Segment Start: Data

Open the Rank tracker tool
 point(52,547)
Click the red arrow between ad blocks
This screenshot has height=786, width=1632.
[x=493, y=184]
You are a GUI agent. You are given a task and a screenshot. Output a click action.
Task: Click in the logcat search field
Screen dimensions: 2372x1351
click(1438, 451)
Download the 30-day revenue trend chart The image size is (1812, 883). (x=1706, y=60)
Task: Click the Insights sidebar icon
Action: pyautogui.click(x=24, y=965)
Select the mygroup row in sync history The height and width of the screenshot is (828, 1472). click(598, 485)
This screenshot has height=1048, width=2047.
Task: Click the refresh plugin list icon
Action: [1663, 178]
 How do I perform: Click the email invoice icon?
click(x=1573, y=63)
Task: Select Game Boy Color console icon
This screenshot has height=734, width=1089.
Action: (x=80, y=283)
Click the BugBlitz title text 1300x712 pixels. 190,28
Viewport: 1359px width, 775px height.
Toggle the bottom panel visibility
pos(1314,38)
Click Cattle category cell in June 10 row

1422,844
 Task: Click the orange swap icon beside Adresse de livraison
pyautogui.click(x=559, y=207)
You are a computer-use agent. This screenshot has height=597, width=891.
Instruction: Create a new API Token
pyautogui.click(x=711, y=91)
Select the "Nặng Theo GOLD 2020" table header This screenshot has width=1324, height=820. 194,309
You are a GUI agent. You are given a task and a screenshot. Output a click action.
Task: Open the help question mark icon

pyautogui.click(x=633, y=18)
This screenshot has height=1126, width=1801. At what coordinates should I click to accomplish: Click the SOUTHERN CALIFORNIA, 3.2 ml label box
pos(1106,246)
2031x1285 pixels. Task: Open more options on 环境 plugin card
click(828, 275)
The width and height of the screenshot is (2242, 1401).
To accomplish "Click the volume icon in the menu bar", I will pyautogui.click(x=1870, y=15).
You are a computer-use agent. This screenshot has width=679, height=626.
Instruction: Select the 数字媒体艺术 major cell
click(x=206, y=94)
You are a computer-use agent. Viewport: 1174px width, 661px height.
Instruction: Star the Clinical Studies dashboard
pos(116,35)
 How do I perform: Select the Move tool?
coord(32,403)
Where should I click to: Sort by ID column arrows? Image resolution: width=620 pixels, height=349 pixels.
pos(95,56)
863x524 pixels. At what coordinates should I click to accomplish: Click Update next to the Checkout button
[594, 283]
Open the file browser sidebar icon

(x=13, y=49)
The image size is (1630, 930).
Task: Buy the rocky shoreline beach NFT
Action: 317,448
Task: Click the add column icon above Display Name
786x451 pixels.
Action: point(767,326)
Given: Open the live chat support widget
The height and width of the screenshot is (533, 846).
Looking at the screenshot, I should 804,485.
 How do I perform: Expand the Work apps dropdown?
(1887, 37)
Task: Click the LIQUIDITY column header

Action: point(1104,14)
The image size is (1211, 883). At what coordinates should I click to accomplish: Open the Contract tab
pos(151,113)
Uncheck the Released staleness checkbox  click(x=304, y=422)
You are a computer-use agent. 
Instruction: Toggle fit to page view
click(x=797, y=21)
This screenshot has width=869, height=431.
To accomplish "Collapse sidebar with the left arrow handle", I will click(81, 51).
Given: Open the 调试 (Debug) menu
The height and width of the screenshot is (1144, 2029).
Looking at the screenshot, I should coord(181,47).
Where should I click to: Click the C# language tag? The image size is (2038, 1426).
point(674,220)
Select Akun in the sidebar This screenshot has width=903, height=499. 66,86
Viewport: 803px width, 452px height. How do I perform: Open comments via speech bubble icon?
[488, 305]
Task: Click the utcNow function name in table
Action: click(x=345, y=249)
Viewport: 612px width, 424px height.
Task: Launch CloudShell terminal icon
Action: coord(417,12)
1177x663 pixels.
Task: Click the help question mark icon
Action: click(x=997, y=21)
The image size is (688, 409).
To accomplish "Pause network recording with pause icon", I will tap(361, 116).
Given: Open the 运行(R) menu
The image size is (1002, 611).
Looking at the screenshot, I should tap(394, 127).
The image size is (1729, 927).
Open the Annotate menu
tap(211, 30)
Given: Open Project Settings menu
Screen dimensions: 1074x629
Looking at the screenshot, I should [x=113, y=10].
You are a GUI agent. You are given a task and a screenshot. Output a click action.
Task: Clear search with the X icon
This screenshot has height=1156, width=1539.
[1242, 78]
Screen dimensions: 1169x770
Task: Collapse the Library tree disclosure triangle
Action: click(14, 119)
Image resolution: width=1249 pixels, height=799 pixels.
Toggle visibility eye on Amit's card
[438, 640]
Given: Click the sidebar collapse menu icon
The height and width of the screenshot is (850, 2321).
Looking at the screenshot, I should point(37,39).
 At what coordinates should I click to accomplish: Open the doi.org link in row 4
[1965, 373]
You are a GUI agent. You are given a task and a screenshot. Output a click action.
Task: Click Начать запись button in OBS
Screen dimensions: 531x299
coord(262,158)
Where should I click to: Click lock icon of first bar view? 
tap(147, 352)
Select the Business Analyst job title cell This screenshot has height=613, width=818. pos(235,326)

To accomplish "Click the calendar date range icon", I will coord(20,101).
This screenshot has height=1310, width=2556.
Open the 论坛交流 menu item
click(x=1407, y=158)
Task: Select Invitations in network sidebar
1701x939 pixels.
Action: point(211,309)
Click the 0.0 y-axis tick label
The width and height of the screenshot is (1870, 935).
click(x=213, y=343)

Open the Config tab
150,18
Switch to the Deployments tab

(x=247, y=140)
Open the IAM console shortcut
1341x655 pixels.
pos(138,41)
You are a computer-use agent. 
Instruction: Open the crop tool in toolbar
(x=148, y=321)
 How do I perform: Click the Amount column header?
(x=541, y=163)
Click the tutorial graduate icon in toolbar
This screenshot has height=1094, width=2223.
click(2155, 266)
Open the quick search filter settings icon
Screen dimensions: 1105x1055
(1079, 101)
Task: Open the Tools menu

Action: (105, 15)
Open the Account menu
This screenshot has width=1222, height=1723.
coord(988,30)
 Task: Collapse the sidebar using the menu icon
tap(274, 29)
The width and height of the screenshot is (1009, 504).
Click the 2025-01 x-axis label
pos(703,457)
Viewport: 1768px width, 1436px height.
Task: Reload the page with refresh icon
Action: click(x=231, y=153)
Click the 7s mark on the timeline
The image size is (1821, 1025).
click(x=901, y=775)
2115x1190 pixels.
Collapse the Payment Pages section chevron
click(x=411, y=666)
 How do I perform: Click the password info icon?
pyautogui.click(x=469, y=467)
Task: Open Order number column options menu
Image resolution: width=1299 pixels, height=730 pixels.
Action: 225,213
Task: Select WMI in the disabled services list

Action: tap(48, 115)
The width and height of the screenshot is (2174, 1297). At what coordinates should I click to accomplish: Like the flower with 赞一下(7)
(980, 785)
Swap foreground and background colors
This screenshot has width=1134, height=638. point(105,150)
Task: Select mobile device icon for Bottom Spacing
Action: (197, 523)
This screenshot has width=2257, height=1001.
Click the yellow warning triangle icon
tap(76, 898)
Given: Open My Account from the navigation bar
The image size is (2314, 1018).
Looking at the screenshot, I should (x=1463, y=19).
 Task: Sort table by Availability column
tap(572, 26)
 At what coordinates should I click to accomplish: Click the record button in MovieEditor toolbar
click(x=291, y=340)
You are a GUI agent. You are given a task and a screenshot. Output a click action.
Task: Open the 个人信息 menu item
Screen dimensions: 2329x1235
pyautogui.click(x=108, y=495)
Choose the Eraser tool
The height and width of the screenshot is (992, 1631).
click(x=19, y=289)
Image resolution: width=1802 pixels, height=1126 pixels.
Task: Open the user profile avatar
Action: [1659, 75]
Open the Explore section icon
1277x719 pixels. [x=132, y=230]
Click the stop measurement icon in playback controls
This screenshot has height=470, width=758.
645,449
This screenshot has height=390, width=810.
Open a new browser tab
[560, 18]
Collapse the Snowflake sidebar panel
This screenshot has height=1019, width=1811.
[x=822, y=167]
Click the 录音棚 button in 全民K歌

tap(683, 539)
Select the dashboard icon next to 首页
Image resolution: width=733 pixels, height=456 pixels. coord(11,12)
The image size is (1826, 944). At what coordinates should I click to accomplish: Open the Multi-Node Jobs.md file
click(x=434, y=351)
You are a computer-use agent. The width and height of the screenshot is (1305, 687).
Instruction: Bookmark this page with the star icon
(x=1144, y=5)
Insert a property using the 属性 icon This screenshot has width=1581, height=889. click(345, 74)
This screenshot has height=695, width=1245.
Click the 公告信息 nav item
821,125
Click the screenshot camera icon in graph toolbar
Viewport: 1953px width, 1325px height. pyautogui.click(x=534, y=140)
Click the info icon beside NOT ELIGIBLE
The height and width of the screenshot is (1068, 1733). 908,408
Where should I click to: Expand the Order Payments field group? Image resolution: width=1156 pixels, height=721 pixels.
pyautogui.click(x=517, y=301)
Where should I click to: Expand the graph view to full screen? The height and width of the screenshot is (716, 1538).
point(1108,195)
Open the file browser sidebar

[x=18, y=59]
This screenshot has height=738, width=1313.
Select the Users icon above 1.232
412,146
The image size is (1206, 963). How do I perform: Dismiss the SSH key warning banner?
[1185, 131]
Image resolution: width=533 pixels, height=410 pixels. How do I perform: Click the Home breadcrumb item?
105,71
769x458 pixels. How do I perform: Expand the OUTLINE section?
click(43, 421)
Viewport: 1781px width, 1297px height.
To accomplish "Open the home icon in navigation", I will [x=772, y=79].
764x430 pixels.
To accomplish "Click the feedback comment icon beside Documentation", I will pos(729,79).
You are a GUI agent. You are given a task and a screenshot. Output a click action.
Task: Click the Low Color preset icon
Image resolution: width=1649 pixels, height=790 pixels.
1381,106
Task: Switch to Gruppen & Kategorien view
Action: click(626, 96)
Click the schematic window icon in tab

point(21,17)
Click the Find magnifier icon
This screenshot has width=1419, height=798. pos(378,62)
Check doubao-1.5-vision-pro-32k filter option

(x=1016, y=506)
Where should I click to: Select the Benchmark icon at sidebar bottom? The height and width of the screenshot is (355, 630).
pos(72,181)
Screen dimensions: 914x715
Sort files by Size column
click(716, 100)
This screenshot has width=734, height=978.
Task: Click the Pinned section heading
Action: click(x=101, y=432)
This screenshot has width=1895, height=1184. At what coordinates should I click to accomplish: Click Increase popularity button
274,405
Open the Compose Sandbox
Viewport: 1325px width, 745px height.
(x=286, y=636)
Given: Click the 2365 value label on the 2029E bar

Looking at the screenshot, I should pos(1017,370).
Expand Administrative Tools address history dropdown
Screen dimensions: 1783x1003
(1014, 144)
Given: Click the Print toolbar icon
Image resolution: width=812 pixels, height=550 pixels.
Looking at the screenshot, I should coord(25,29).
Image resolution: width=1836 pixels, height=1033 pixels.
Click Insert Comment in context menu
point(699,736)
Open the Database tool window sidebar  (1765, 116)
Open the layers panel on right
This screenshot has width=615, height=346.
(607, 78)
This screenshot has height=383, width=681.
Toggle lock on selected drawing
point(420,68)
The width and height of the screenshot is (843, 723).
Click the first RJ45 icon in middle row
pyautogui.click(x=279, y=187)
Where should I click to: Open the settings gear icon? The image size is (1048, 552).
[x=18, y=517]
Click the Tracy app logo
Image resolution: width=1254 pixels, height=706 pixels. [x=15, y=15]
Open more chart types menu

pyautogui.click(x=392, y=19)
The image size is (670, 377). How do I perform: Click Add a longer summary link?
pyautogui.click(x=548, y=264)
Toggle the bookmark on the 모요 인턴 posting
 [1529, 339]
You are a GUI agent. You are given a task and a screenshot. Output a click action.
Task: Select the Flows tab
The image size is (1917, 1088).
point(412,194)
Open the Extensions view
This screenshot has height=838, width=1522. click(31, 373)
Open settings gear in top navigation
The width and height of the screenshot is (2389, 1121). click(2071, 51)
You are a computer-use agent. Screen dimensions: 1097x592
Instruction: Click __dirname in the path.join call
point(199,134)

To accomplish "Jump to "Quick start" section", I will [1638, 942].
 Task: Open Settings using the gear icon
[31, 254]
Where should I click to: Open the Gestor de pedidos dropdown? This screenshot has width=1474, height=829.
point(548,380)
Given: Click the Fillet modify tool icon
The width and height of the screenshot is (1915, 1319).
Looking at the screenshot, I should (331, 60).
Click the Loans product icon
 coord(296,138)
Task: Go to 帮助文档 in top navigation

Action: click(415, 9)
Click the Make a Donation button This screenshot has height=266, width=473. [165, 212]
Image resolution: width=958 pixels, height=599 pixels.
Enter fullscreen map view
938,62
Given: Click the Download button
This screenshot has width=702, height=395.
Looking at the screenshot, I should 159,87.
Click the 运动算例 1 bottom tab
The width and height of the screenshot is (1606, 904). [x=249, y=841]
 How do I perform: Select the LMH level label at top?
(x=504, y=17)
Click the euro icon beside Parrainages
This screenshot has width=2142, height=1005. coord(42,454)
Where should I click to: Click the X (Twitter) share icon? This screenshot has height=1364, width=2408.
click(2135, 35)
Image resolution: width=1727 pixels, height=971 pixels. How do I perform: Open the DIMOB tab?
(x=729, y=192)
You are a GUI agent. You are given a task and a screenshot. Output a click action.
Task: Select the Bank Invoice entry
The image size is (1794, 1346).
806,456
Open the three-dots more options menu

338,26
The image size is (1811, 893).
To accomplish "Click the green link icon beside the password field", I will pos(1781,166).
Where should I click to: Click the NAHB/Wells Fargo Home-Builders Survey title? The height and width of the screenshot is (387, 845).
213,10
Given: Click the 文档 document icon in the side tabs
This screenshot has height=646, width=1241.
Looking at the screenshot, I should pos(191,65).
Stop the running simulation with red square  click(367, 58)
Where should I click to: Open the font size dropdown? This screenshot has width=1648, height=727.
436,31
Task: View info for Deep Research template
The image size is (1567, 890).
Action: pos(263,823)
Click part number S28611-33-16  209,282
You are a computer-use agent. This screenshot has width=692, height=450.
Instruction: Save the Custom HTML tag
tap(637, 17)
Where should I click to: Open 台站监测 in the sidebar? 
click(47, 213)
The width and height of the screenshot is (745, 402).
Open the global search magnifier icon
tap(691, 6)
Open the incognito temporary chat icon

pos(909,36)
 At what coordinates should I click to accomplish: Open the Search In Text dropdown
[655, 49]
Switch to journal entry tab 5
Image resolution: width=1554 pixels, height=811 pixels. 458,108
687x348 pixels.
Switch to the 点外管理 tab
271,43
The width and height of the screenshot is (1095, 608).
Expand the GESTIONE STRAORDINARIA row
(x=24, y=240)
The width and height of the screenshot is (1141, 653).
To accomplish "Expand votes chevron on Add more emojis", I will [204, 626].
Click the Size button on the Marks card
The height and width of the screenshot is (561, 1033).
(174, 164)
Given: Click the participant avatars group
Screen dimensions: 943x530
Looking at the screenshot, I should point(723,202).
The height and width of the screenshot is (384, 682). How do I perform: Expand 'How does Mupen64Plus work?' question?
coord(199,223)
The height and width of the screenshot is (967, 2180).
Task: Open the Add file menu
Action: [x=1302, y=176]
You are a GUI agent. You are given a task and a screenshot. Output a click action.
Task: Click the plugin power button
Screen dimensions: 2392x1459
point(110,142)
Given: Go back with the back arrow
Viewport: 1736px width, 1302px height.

Segment End: Data

### What is expected
Go over the data and return every line that includes the word "Account".

### Answer to the problem
Open the Account menu
Given: Open My Account from the navigation bar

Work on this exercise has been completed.